6.829 Fall 2020 Problem Set 1

You may collaborate and discuss ideas with others in the class, but your solutions and presentation must be your own. Do not look at anyone else's solutions or copy them from anywhere. Please list your collaborators on your submission.

Commit your solutions before NOON on Monday, September 28, 2020. You must also submit the form by this time.


Mininet tutorial

The "Introduction to Mininet" tutorial on github has a number of examples to help you with common tasks you will encounter in this assignment: creating topologies, spawning programs (ping, iperf, etc.) and collecting output.
https://github.com/mininet/mininet/wiki/Introduction-to-Mininet

Hints

To look at your output, you may find it useful to start a web server using python -m SimpleHTTPServer.

Start the webserver in the 6.829_lab1 directory. Then you can point a web browser to :8000 and browse your results. Remember to open TCP port 8000 in your instance's security group settings.

If your Mininet script does not exit cleanly due to an error (or if you pressed Control-C), you may want to issue a clean command sudo mn -c before you start Mininet again.


Submission Intstructions

Submit a link to a *private* github.mit.edu repository using the form. Your repository *must* be forked from the starter repository. Ensure that the usernames "jsalamy" and "prateesh" are added as collaborators to your repository. We will only consider commits made before the submission deadline. If you would like to use an extension day, include the string "EXTENSION-DAY" in the relevant commit messages AND contact the staff individually.

Your question answers along with your code should be in your git repository. To answer the questions, create a directory named "answers" in your git repository, and commit files named "p{1,2,3,4,5}.{txt,pdf}" Answer as clearly and concisely as possible.
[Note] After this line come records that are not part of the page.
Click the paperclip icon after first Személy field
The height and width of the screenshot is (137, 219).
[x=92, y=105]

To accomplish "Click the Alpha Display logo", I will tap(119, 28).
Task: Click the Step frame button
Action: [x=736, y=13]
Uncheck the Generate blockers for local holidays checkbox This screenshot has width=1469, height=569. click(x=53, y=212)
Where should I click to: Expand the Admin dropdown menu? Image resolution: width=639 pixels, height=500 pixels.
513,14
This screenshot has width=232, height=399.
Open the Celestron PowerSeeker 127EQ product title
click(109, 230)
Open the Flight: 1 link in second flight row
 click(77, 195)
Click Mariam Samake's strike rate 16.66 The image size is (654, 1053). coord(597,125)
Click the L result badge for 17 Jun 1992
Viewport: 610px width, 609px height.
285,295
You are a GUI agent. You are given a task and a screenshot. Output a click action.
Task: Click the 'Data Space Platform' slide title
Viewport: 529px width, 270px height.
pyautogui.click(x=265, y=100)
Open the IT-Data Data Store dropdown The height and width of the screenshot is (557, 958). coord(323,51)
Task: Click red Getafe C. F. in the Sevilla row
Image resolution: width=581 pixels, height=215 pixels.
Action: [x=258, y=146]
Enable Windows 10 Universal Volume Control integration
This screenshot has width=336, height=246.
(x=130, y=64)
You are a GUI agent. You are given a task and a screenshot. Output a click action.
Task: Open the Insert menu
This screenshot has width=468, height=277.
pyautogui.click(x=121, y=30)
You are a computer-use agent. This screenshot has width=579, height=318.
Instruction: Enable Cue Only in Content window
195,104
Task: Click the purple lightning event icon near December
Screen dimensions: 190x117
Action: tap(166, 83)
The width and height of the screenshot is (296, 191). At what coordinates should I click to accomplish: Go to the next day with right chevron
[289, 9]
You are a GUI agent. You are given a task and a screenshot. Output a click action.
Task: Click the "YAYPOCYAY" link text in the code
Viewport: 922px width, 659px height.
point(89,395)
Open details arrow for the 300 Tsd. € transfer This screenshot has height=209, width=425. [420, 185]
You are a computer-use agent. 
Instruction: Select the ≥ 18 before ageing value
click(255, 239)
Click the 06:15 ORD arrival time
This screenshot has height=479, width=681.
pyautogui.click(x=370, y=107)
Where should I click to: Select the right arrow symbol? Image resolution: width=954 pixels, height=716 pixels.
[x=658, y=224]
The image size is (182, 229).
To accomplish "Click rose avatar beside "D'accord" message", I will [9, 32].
For example, your repository would have the file "answers/p1.txt" if your answer for Problem 1 is in plaintext, or "answers/p1.pdf" if you answer in pdf format.


Problem 1: Bufferbloat

This problem is an extended version of a problem from Stanford's Winter 2013 CS244 course (used with permission).

Introduction

In this exercise we will study the dynamics of TCP in home networks. Take a look at the figure below which shows a "typical" home network with a Home Router connected to an end host. The Home Router is connected via Cable or DSL to a Headend router at the Internet access provider's office. We are going to study what happens when we download data from a remote server to the End Host in this home network.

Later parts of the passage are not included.